Yeah but all of this is a symptom of a broader problem rather than reasons why the history API is useful.

SPAs, for example, require so many hacks to work correctly that I often wonder to myself if they’re not really just a colossal mistake that the industry is too blinded to accept.


As a user, I really don't care about the supposed purity or correctness of a website's tech stack. When I click "back" I want to go back to what I think the previous page was.

As a user, I don’t really care about the building materials used in construction. But that doesn’t mean builders should cut corners.

A building collapse and a poorly built website UI are completely different in terms of actual risk.

A building collapsing isn’t the only way people are affected by choices in construction. But if you want to talk about worst case scenarios then I can pick out some examples in IT too:

We constantly see people’s PII leaked on the internet, accounts hacked and money stolen, due to piss poor safeguards in the industry. And that’s without touching on the intentional malpractice of user tracking.
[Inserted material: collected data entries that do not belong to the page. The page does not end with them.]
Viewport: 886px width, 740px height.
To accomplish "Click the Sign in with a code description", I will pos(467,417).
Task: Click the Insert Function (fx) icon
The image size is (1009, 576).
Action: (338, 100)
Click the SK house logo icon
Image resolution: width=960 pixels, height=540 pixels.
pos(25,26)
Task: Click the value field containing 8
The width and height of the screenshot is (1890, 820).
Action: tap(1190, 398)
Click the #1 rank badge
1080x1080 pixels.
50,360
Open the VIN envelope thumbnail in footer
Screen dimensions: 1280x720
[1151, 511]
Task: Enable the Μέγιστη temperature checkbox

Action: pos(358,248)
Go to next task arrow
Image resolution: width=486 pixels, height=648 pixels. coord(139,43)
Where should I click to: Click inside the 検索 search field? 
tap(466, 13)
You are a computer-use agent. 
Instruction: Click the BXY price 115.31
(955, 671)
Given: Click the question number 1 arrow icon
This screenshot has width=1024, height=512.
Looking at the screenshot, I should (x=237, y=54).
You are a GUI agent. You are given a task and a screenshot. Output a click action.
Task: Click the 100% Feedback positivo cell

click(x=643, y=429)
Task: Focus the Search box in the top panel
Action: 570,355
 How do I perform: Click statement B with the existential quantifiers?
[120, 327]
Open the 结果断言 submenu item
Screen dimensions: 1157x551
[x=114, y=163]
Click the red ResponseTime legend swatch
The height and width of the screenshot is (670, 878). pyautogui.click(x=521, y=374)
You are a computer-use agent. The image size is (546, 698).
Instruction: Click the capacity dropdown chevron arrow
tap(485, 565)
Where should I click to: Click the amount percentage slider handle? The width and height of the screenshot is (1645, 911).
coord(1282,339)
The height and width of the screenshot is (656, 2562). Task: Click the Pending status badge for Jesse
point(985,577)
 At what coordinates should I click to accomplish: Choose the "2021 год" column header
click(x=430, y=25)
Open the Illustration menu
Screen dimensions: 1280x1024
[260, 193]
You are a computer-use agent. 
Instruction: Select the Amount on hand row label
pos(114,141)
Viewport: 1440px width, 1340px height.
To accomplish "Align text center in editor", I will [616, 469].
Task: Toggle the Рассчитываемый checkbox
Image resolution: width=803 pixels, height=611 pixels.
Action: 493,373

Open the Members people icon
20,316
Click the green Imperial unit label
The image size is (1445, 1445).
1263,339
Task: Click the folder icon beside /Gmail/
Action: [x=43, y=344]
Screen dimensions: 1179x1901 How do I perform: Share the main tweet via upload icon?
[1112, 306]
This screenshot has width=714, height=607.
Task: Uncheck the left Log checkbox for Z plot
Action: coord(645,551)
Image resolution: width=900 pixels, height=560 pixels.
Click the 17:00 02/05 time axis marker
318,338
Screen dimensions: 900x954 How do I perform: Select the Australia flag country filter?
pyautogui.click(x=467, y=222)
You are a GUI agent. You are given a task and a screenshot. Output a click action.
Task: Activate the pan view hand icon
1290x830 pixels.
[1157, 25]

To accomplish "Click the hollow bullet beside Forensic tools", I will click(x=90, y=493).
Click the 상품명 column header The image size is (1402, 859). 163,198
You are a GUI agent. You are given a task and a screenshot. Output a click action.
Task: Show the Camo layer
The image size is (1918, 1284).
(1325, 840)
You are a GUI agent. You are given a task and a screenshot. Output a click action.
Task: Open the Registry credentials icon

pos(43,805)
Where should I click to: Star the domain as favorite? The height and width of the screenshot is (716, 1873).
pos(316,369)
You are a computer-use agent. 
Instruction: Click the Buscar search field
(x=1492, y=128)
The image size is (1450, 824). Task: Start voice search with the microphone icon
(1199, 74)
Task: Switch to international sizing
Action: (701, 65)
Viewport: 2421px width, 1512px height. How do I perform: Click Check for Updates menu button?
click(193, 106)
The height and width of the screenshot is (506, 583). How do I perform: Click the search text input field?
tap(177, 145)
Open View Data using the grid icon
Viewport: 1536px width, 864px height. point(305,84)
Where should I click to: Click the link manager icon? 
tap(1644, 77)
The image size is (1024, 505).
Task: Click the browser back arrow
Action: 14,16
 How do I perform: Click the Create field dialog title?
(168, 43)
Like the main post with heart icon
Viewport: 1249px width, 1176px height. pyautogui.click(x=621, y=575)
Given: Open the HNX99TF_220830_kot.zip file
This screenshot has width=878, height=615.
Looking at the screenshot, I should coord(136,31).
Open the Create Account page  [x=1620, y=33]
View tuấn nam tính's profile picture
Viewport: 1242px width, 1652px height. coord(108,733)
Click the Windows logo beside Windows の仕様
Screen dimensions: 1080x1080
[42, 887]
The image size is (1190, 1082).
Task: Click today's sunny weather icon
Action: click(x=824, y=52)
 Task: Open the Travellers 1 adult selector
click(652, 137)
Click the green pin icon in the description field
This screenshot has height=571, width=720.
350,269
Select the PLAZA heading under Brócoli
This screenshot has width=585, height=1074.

And yes, this is a different issue, but it’s another symptom of the same problem. Tech businesses don’t give a shit, and developers make excuses about how it’s not life or death. Except our bad choices do still negatively affect people’s lives even if we try to convince ourselves it doesn’t.


Could you provide some examples of the hacks you're referring to?

State management, URL fragment management, reimplementing basic controls...

One that I hate the most is that they first reimplement tabular display with a soup of divs, then because this is slow as a dog, they implement virtualized display, which means they now need to reimplement scrolling, and because this obviously breaks CTRL+F, they end up piling endless hacks to fix that - assuming they bother at all.

The result is a page that struggles to display 100 rows of data. Contrast that with regular HTML, where you can shove 10 000 rows into a table, fully styled, without noticeable performance drop. A "classical" webpage can show couple megabytes worth of data and still be faster and more responsive than typical SPA.


Sounds like you're referring to some specific examples of poorly implemented apps rather than the concept of SPAs as a whole.

For your example, the point of that div soup is that enables behaviours like row/column drag&drop reordering, inline data editing, realtime data syncing and streaming updates, etc. - there is no way to implement that kind of user experience with just html tables.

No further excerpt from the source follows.